Exercise instructions.
Omit every image, and transcribe the remaining entries exactly as given.

Dataset items:
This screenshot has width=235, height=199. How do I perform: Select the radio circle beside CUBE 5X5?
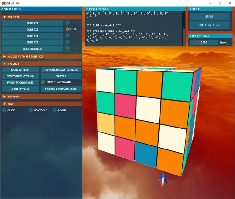[67, 42]
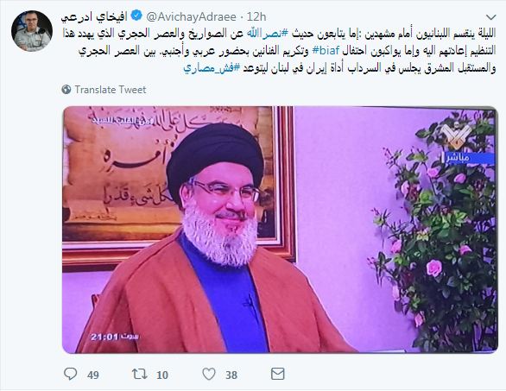
Task: Click the reply speech bubble icon
Action: click(x=70, y=374)
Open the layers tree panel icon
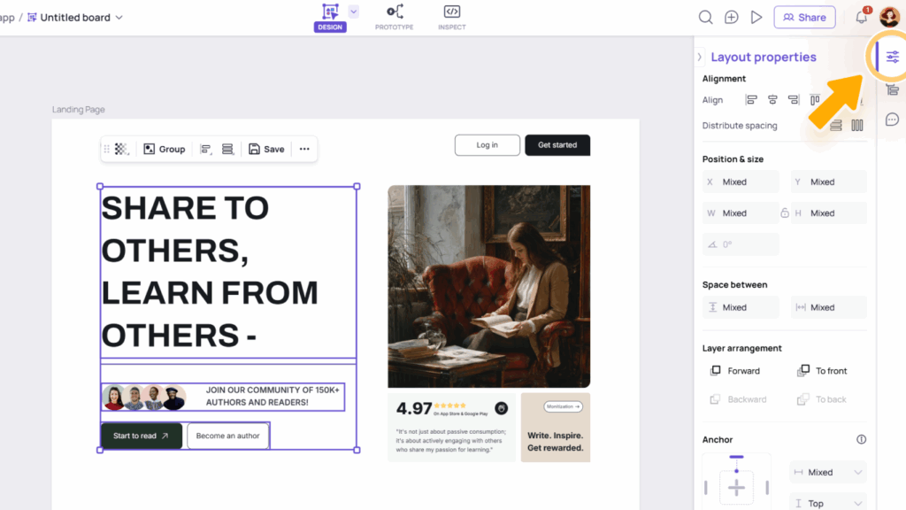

Answer space.
This screenshot has width=235, height=199. How do I perform: Select the radio circle beside CUBE 5X5?
[67, 42]
Task: Click the reply speech bubble icon
Action: click(x=70, y=374)
Open the layers tree panel icon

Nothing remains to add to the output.